La finale con il Real è considerata da tutti gli interisti il punto più alto dell’Inter di suo papà. Lei che era presente come lo spiega?
«Vienna è stata la partita che ha trasformato la storia dell’Inter, perché ha fatta conoscere la squadra e il club in tutto il mondo. È stato un momento fondamentale e decisivo anche per il futuro. A Vienna l’Inter ha cambiato la sua dimensione storica. E poi è stato tutto bellissimo: è come quando una festa che hai preparato con grande cura riesce bene. Non sai bene perché sia venuta così bene, ma è successo e sei felice che sia stato così. E poi c’erano 30 mila tifosi interisti al seguito, una grande migrazione anche in rapporto a quei tempi. Una serata fantastica, al punto che il giorno dopo si raccontava di campane suonate in mezza Europa, compreso in Polonia. Chissà se era vero, ma è bello pensare che sia successo davvero».
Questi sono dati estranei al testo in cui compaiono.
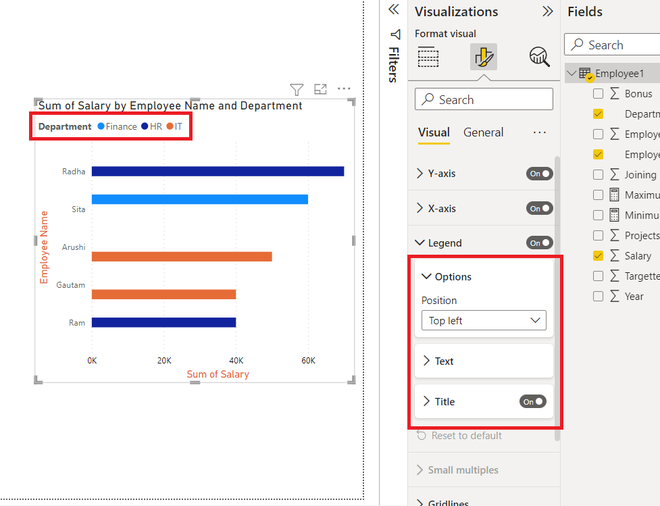Click the Search box in Visualizations pane
Viewport: 660px width, 506px height.
484,99
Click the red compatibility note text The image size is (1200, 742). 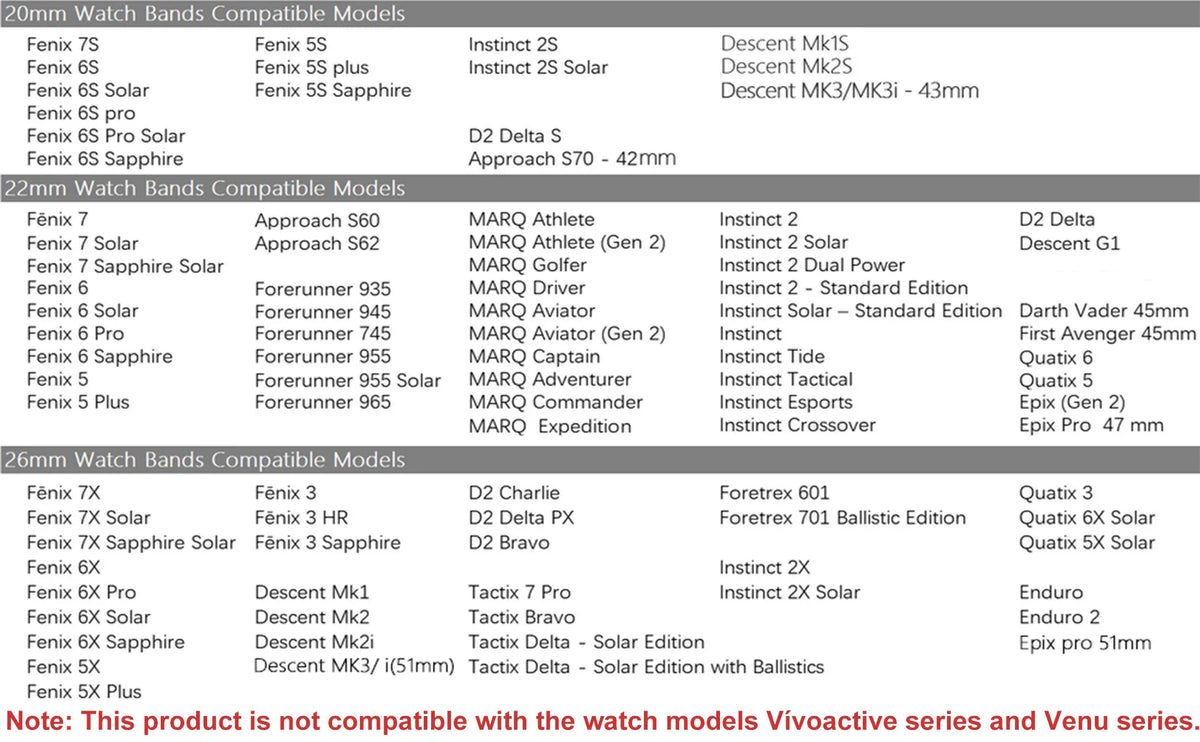600,722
I giocatori che erano presenti a Vienna raccontano di non aver mai visto suo papà così felice. È stato davvero così?
«Papà sentiva la finale di Vienna come la conclusione di un percorso importante, iniziato anni prima. È stato un po’ quello che ho provato io a Madrid nel 2010, dopo il 2-0 al Bayern. È come quando concludi un lavoro lungo e faticoso e senti di avercela fatta. È per questo che era felice, anche perché vedeva tanta gente contenta intorno a lui, ma composto, assolutamente misurato nella sua esultanza. Anch’io come lui a Madrid non sono riuscito a piangere. E un po’ mi sono anche pentito di essere stato così controllato. Vedevo i giocatori stravolti dalla felicità e Mourinho che non riusciva a trattenere le lacrime. Io ero emozionato, felice, ma sereno. E niente lacrime».
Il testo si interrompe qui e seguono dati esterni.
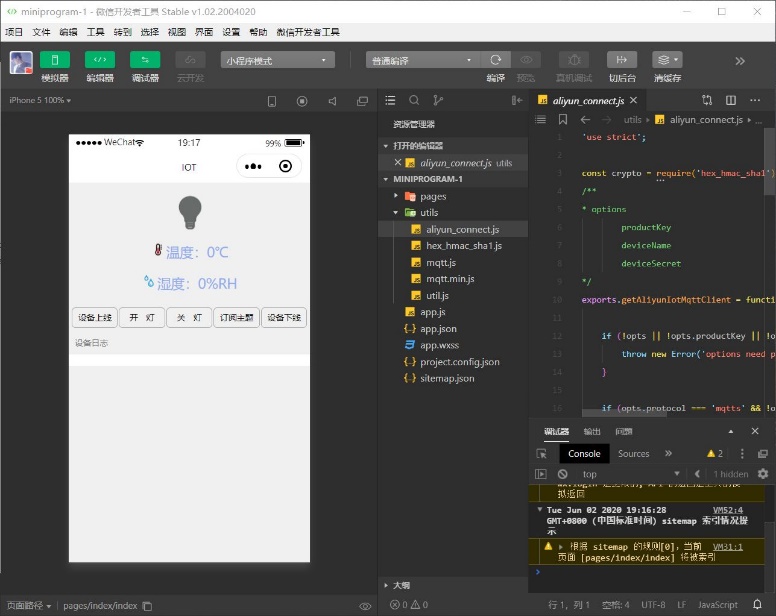Click the clear cache (清缓存) layers icon
Image resolution: width=776 pixels, height=616 pixels.
(x=667, y=60)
Nostalgia per quella notte, per quei tempi, per quella Milano?
«La nostalgia c’è, anche pensando a papà e mamma, a quegli anni, a quella squadra e a quell’atmosfera. E anche per quella Milano, che sapeva essere anche un po’ snob, al punto che la Coppa dei Campioni vinta l’anno dopo, a San Siro e contro il Benfica, veniva considerata quasi un atto dovuto. Forse perché la vera finale per noi era stata la semifinale di ritorno con il Liverpool, quel 3-0 che nessuno ha ancora dimenticato».